- Supplied material -
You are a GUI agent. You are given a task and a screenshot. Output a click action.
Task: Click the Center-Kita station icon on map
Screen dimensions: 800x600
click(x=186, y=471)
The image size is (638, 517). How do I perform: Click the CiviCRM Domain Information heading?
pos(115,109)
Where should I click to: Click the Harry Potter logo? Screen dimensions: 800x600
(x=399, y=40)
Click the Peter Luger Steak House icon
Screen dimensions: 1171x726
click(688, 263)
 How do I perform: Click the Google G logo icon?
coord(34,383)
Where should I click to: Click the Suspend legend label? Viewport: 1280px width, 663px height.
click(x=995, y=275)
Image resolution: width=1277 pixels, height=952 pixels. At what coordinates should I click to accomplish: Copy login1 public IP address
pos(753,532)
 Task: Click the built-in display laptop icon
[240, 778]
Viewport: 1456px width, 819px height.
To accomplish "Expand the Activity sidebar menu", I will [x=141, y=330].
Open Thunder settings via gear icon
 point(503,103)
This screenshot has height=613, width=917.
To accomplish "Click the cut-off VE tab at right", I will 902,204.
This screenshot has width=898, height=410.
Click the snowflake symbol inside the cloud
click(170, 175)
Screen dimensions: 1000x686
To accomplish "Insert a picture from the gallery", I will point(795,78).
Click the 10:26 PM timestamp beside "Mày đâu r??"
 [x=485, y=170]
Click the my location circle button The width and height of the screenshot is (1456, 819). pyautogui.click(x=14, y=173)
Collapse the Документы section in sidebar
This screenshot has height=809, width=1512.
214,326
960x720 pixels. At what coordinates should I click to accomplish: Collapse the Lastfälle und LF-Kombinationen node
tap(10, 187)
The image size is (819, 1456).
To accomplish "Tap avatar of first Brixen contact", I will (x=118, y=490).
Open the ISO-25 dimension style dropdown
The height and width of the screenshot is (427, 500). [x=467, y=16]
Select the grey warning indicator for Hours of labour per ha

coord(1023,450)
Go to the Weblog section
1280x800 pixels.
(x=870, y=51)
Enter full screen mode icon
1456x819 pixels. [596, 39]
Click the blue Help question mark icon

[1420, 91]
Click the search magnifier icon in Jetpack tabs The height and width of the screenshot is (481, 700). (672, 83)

- Instruction -
Copy out every line of the listing above word for word, with all its spacing and punctuation unchanged.

- Complete response -
You are a GUI agent. You are given a task and a screenshot. Output a click action.
Task: Click the Center-Kita station icon on map
Screen dimensions: 800x600
click(x=186, y=471)
The image size is (638, 517). How do I perform: Click the CiviCRM Domain Information heading?
pos(115,109)
Where should I click to: Click the Harry Potter logo? Screen dimensions: 800x600
(x=399, y=40)
Click the Peter Luger Steak House icon
Screen dimensions: 1171x726
click(688, 263)
 How do I perform: Click the Google G logo icon?
coord(34,383)
Where should I click to: Click the Suspend legend label? Viewport: 1280px width, 663px height.
click(x=995, y=275)
Image resolution: width=1277 pixels, height=952 pixels. At what coordinates should I click to accomplish: Copy login1 public IP address
pos(753,532)
 Task: Click the built-in display laptop icon
[240, 778]
Viewport: 1456px width, 819px height.
To accomplish "Expand the Activity sidebar menu", I will [x=141, y=330].
Open Thunder settings via gear icon
 point(503,103)
This screenshot has height=613, width=917.
To accomplish "Click the cut-off VE tab at right", I will 902,204.
This screenshot has width=898, height=410.
Click the snowflake symbol inside the cloud
click(170, 175)
Screen dimensions: 1000x686
To accomplish "Insert a picture from the gallery", I will point(795,78).
Click the 10:26 PM timestamp beside "Mày đâu r??"
 [x=485, y=170]
Click the my location circle button The width and height of the screenshot is (1456, 819). pyautogui.click(x=14, y=173)
Collapse the Документы section in sidebar
This screenshot has height=809, width=1512.
214,326
960x720 pixels. At what coordinates should I click to accomplish: Collapse the Lastfälle und LF-Kombinationen node
tap(10, 187)
The image size is (819, 1456).
To accomplish "Tap avatar of first Brixen contact", I will (x=118, y=490).
Open the ISO-25 dimension style dropdown
The height and width of the screenshot is (427, 500). [x=467, y=16]
Select the grey warning indicator for Hours of labour per ha

coord(1023,450)
Go to the Weblog section
1280x800 pixels.
(x=870, y=51)
Enter full screen mode icon
1456x819 pixels. [596, 39]
Click the blue Help question mark icon

[1420, 91]
Click the search magnifier icon in Jetpack tabs The height and width of the screenshot is (481, 700). (672, 83)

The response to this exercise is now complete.